As always, Seraphin’s gratuitous provocations grated on Cassian’s nerves. The man was insufferable. Ignoring him, Cassian turned back to Kaelan.
“Leave Elara alone.”
“Who in the Ancestors’ name are you to command me?” Kaelan spat.
“It is tiresome for the rest of us to witness.”
Cassian did not blink, holding Kaelan’s furious gaze. Kaelan slammed his fist on the table. The sudden impact made Elara, poised awkwardly, flinch and squeeze her eyes shut. Seraphin, on the other hand, chuckled lazily, raising a hand as if in surrender.
“Count me out of this fray.” He licked a drop of water from his lips, adding, “Let us decide by majority. I am neutral. Cassian desires her departure. Kaelan says she stays.”
Seraphin was one of the few who addressed Cassian by his given name, a familiarity Cassian found irksome every time. That irritation, a faint hum beneath his composure, manifested now. “Cease your meddling. Your vote holds no weight.”
“Why not? There is another person right there.” Seraphin, unfazed, smirked and gestured toward Elara, a casual flick of his hand. “What? Is Elara not a person?”
“You are bereft of reason.”
“Why is she so quiet? Let her speak her mind.”
As if Elara could possibly utter a word in this suffocating tension. Cassian sighed at Seraphin’s thoughtless antics, picked up his spoon, and idly stirred his rice porridge.
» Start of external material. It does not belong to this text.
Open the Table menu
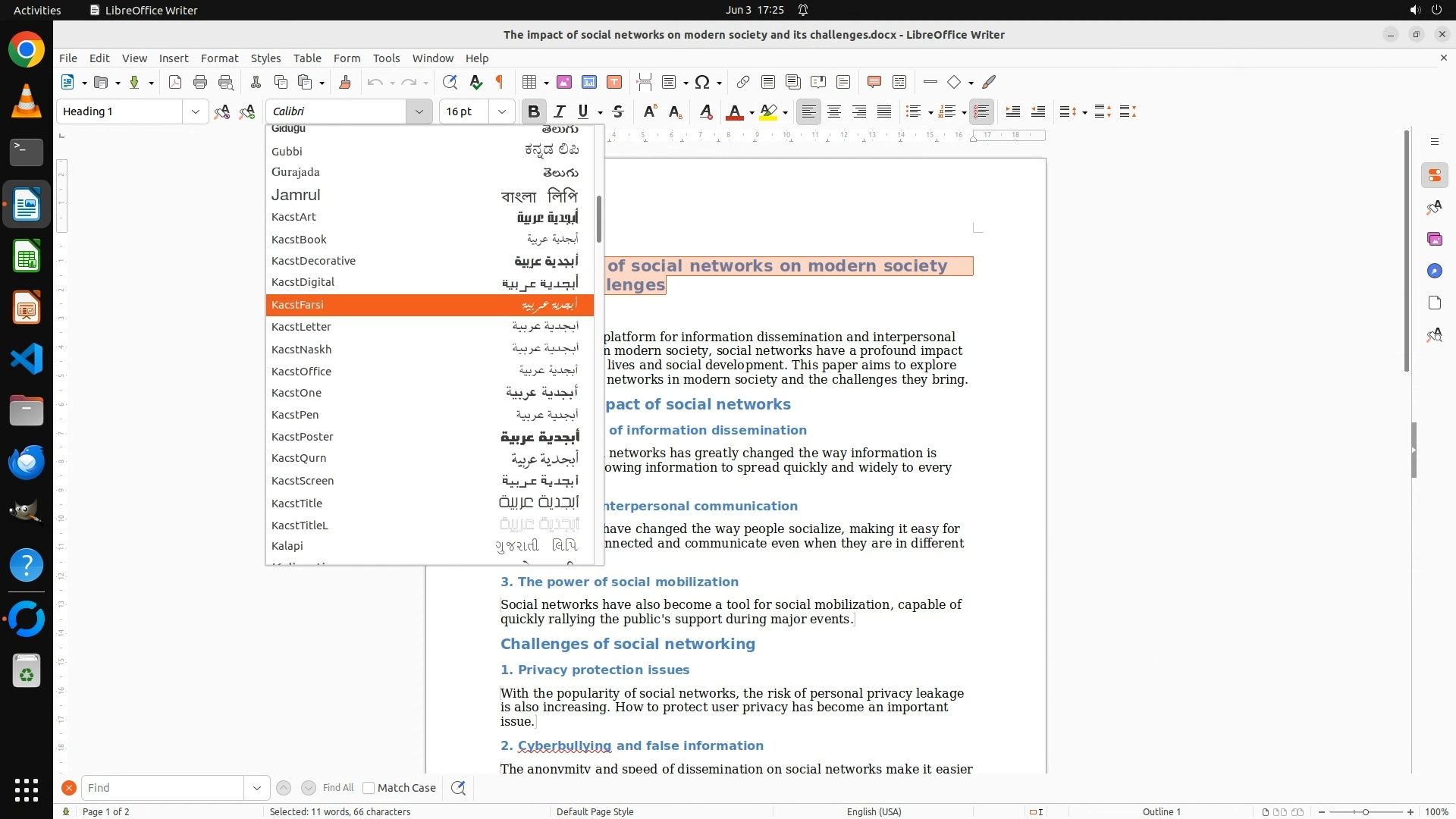Viewport: 1456px width, 819px height. pos(307,58)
Just then, Kaelan tapped a finger on the table, his voice chilling.
“If you depart, Elara, you are dead to this manor from this very day.”
Tears welled in Elara’s large eyes, glimmering as she looked to Cassian, a desperate plea for succor. Damn it. Cassian pressed his lips together.
“It is fine. I will stop him,” Cassian murmured, attempting to reassure Elara.
“Cassian,” Kaelan growled, his voice tight with barely contained fury. Cassian forced himself to meet Kaelan’s gaze, feigning a calm he did not possess. He felt an overwhelming urge to simply shatter. To suppress it, he stared at the ornate ceiling for a long moment before lowering his head, replying nonchalantly. “What is it?”
“You…” Kaelan clenched his fist, glaring with an intensity that promised to consume him. Still, Cassian had to endure. His instincts screamed that he could not abandon Elara to Kaelan’s cruelties.
But Kaelan’s focus shifted back to Elara.
“I-I will go,” Elara stammered, her voice a reedy tremor.
“…”
“Th-thank you, Cassian.”
Elara scrambled from the seat, her footsteps echoing unevenly as she hurried away. The moment she vanished through the archway, Kaelan turned abruptly, his glare falling solely on Cassian, cold and venomous, promising retribution for the affront.